Ella poco puede hacer ante semejante hecho. Por mucho que se diga que es incapaz de sentir, sí siente. Siente que a ese hombre de mediana edad, aspecto andrajoso y ademanes firmes le quiere. Podría llevárselo con ella y nada más, pero no puede hacerlo. No puede porque si lo hiciera dejaría de hacer sonar las exquisitas melodías que extrae de las copas. Siempre se promete a sí misma que al día siguiente lo hará, que aún debe dejarle otro día más para que siga acariciando las copas con sus manos de artista.
Le vio de casualidad. Se dirigía hacia las vías del Metro en las que debía recoger a un joven que había decidido terminar con sus aflicciones de desahuciado sin trabajo ni futuro, una vez abandonado de todos, incluida la esperanza. Pasaba por aquel pasillo en dirección a las vías cuando le escuchó. No pudo seguir adelante, se quedó allí, clavada, mientras el muchacho sobrevivía, milagrosamente a su intento de suicidio, sin que nadie pudiera explicarse cómo había podido suceder después de haber sido atropellado por el convoy.

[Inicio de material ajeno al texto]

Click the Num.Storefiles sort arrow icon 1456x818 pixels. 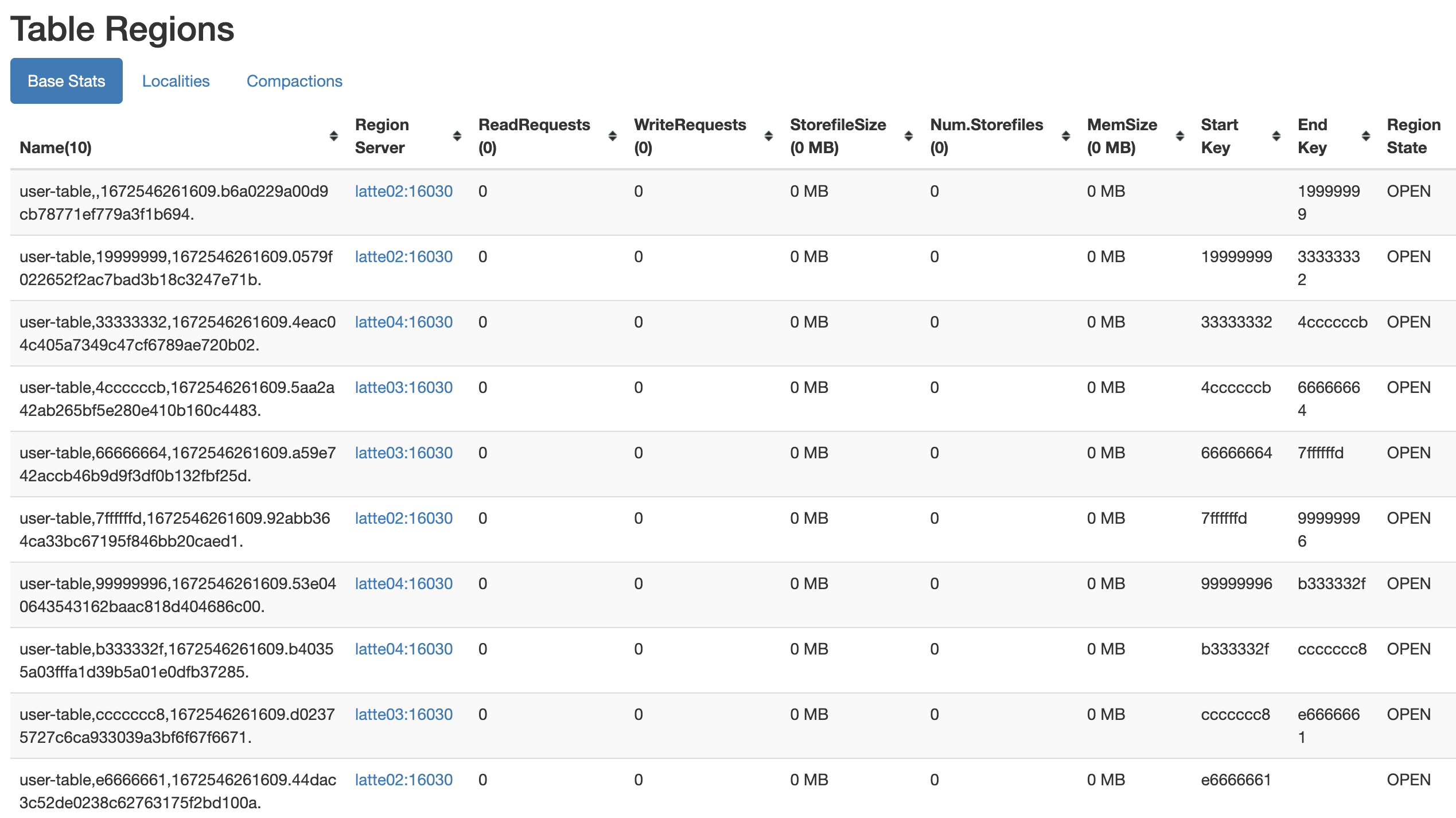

Un día tras otro, ella se dice que mañana se lo llevará con ella y dejará de tocar, pero no puede, no puede. Es tan dulce su música… Es Sherezade en Madrid, no cuenta cuentos, hace música con vidrio.
-¿Querrías venir conmigo? A otros ni siquiera les pregunto, pero a ti sí quiero hacerlo. Si me dices que no, nunca más me volverás a ver, pero si me dices que sí, no volverás a ver a nadie más. Tuya es la decisión.
-¿Hablas? ¿Adónde me llevarías si me voy contigo? ¿A un palacio? ¿A un castillo? ¿A una isla? ¿A las nubes?
-No deberías burlarte. Te estoy dando una oportunidad por lo bien que tocas las copas.
-¿En serio? Eres extraña. No eres fea, pero tampoco guapa. No sé quién eres pero me quieres. Por otra parte, estoy solo. No tengo casi nadie quien se preocupe por mí. Y tú ahora me ofreces tu compañía. ¿Debería dudar? No sé.
-Allá tú. Vamos, el tiempo apremia.
-Dame la mano, que nos vamos.
Ya no suena la música de copas en la estación de Pacífico. Ya ha ocupado otro el puesto, ahora con un órgano electrónico atronador. Nadie reclamó el cadáver del mendigo que hacía sonar las copas y las copas fueron recogidas por el servicio de objetos perdidos.